┏━━

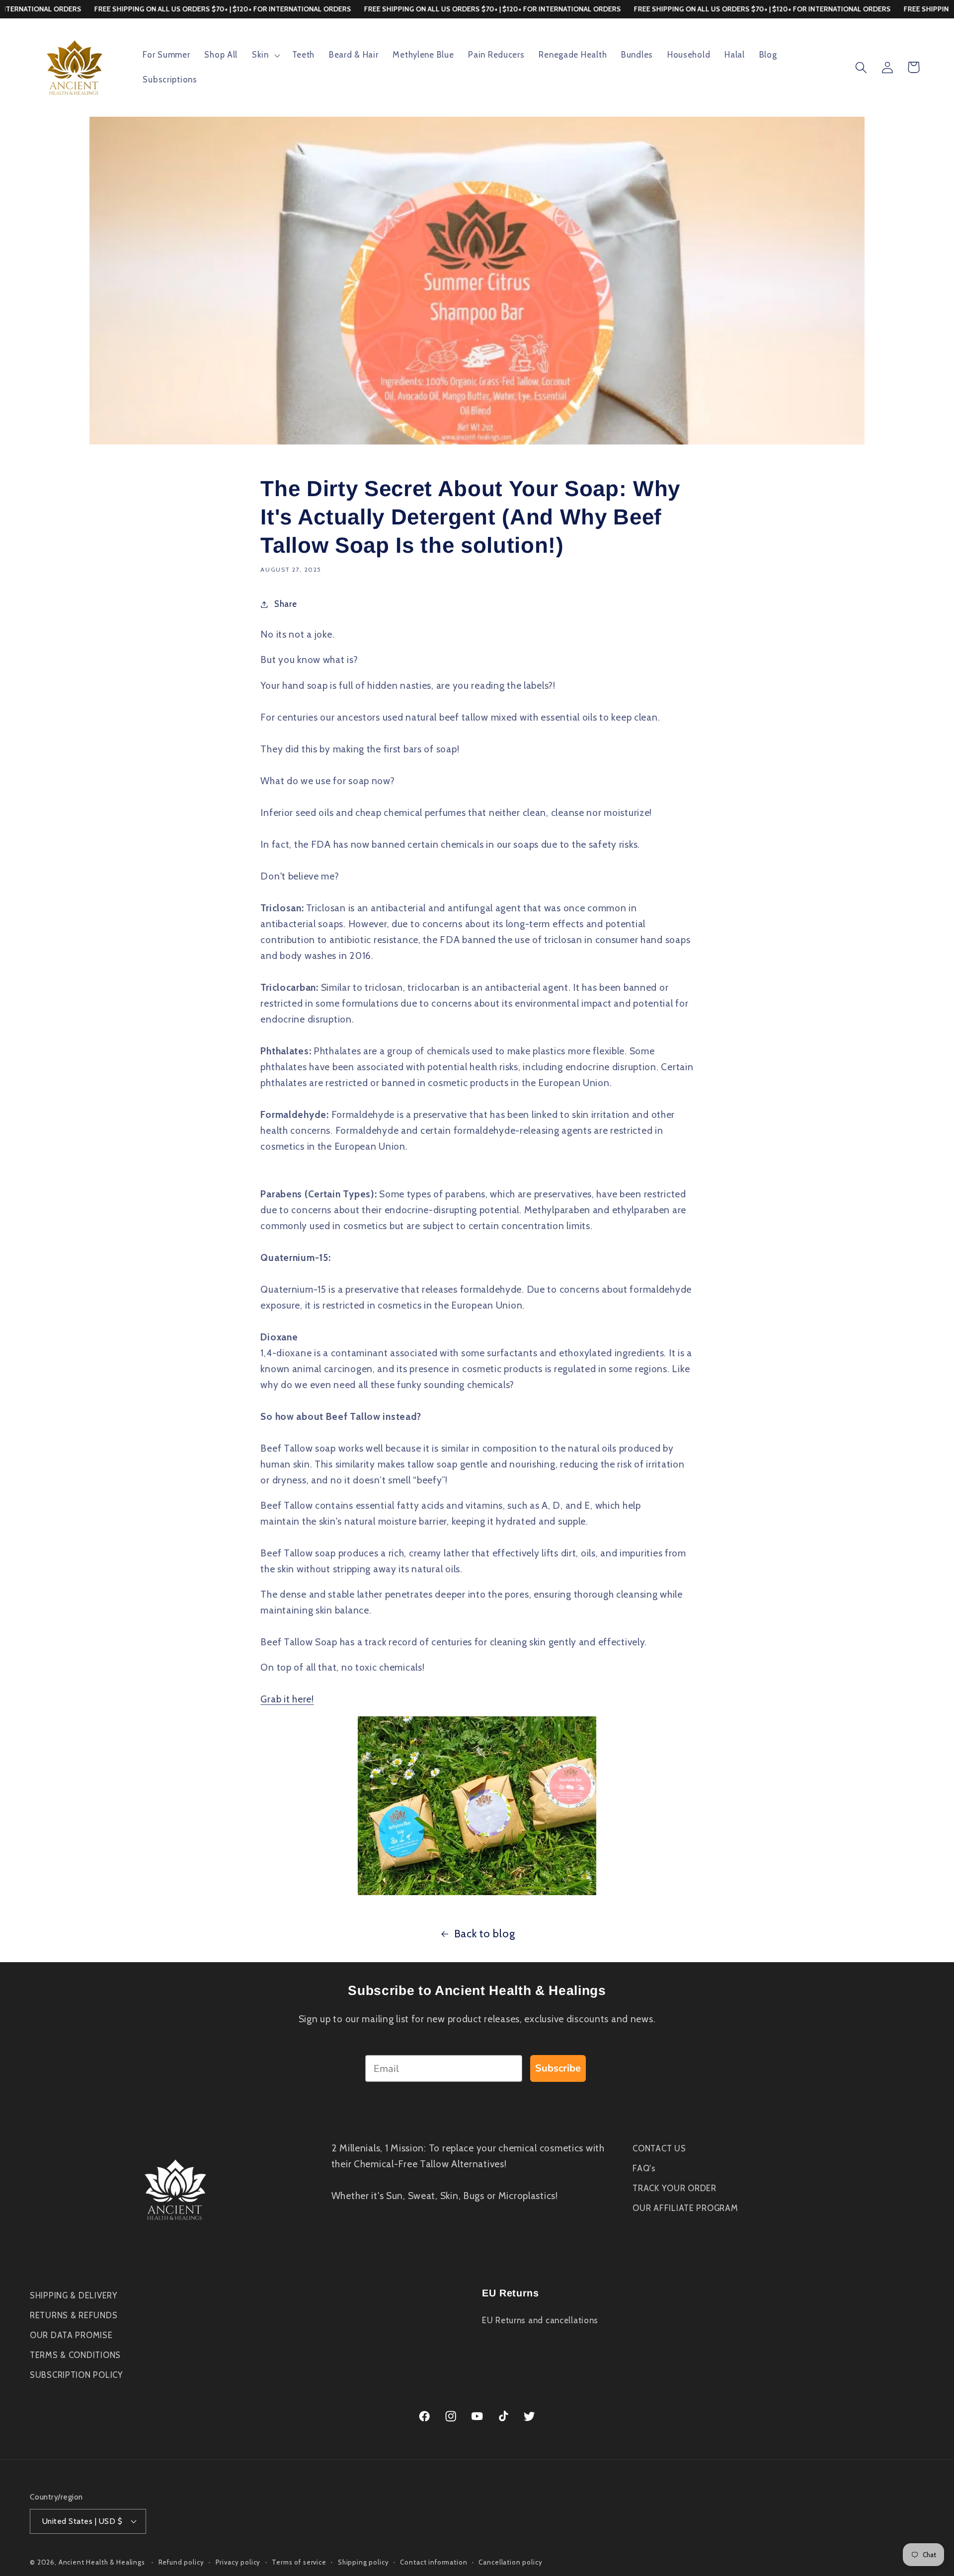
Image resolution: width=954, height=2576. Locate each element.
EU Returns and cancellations (540, 2320)
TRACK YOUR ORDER (674, 2188)
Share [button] (285, 604)
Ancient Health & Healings (102, 2562)
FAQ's (644, 2168)
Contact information (433, 2562)
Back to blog (484, 1933)
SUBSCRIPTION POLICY (76, 2375)
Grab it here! (287, 1699)
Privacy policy (238, 2562)
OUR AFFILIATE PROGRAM (685, 2208)
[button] (265, 55)
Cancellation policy (510, 2562)
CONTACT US (659, 2148)
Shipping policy (363, 2562)
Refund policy (181, 2562)
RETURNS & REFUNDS (73, 2315)
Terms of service (299, 2562)
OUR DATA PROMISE (71, 2335)
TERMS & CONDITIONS (75, 2355)
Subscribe (558, 2068)
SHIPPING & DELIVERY (74, 2295)
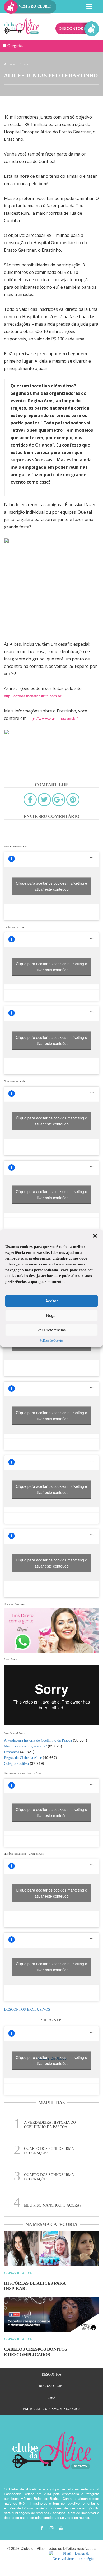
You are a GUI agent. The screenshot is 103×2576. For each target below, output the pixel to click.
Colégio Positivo (16, 1764)
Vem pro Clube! (34, 6)
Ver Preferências (51, 1329)
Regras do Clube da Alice (23, 1758)
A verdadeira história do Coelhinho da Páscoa (38, 1740)
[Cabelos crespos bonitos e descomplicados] (51, 2314)
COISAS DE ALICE (18, 2273)
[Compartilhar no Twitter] (44, 799)
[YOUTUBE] (61, 2528)
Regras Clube (51, 2386)
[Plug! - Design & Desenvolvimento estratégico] (74, 2556)
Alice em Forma (16, 64)
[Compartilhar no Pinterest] (72, 799)
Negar (51, 1315)
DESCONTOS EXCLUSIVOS (27, 2009)
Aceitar (51, 1300)
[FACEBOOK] (42, 2528)
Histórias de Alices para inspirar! (34, 2286)
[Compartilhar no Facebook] (30, 799)
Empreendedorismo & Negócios (51, 2409)
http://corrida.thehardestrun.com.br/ (33, 696)
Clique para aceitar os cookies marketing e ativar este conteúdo (51, 886)
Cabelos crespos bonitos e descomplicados (35, 2352)
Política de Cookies (52, 1340)
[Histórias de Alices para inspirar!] (51, 2248)
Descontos (11, 1752)
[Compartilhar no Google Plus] (58, 799)
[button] (95, 1235)
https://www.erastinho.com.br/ (52, 718)
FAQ (51, 2397)
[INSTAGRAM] (51, 2528)
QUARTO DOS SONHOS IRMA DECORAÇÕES (49, 2151)
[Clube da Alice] (21, 26)
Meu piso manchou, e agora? (25, 1746)
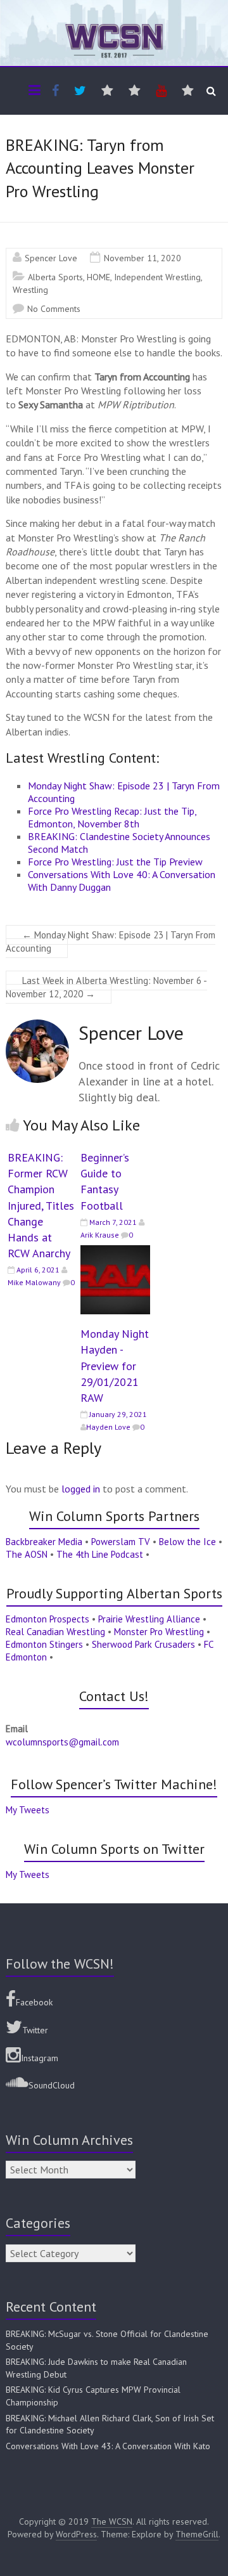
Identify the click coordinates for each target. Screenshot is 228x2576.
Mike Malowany (34, 1282)
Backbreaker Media (44, 1542)
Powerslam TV (120, 1542)
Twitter (35, 2030)
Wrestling (30, 289)
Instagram (39, 2058)
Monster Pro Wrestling (159, 1632)
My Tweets (27, 1810)
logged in (80, 1488)
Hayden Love (108, 1427)
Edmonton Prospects (47, 1619)
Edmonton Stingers (44, 1644)
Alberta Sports (55, 277)
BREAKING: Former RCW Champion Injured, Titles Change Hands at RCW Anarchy (41, 1205)
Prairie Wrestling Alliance (149, 1619)
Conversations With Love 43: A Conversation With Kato (108, 2446)
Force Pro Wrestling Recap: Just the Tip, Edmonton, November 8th (112, 817)
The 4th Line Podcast (99, 1554)
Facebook (34, 2002)
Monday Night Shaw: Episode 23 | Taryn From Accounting (110, 941)
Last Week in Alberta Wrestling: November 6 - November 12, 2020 (106, 987)
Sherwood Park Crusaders (143, 1644)
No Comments (53, 308)
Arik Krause (99, 1234)
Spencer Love (51, 258)
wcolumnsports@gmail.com (62, 1742)
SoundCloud (51, 2085)
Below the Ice (187, 1542)
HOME (98, 277)
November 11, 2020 (142, 258)
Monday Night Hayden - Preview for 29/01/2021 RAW (114, 1365)
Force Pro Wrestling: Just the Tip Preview (115, 861)
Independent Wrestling (157, 277)
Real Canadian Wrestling (55, 1632)
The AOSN (27, 1554)
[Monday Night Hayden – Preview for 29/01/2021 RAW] (114, 1251)
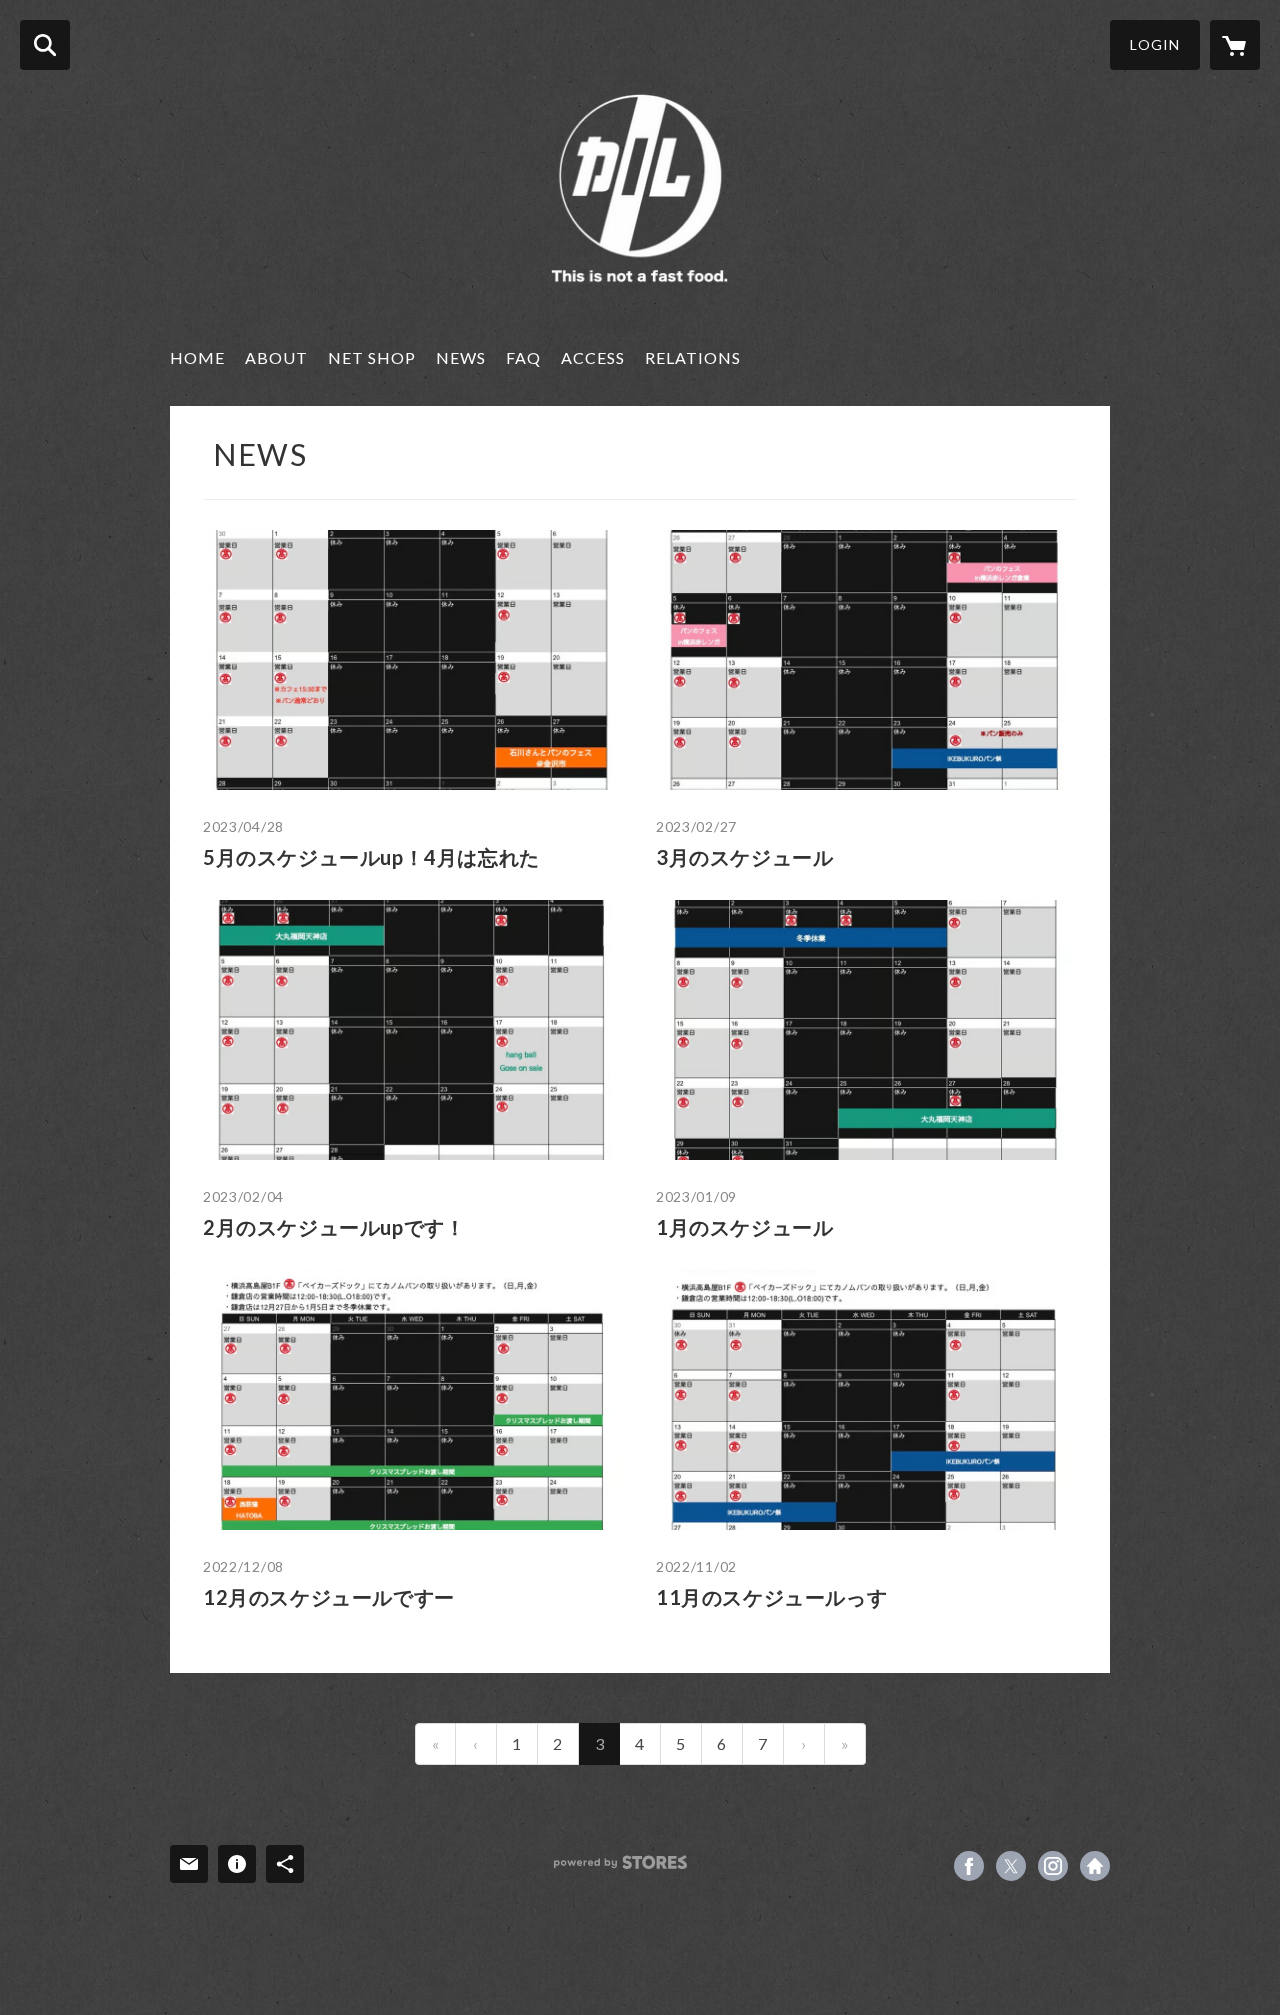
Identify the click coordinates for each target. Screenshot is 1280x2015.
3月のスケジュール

┗━━

**PROBLEM DESCRIPTION**: Give again, exactly as written above, each line from the one that has "[button] (95, 1235)" to the one that has "Facebook (34, 2002)", both included; omit the pictures.

**WRITTEN REPLY**:
[button] (95, 1235)
https://www.erastinho.com.br/ (52, 718)
FAQ (51, 2397)
[INSTAGRAM] (51, 2528)
QUARTO DOS SONHOS IRMA DECORAÇÕES (49, 2151)
[Clube da Alice] (21, 26)
Meu piso manchou, e agora? (25, 1746)
Identify the click coordinates for each target. Screenshot is 228x2576.
Mike Malowany (34, 1282)
Backbreaker Media (44, 1542)
Powerslam TV (120, 1542)
Twitter (35, 2030)
Wrestling (30, 289)
Instagram (39, 2058)
Monster Pro Wrestling (159, 1632)
My Tweets (27, 1810)
logged in (80, 1488)
Hayden Love (108, 1427)
Edmonton Prospects (47, 1619)
Edmonton Stingers (44, 1644)
Alberta Sports (55, 277)
BREAKING: Former RCW Champion Injured, Titles Change Hands at RCW Anarchy (41, 1205)
Prairie Wrestling Alliance (149, 1619)
Conversations With Love 43: A Conversation With Kato (108, 2446)
Force Pro Wrestling Recap: Just the Tip, Edmonton, November 8th (112, 817)
The 4th Line Podcast (99, 1554)
Facebook (34, 2002)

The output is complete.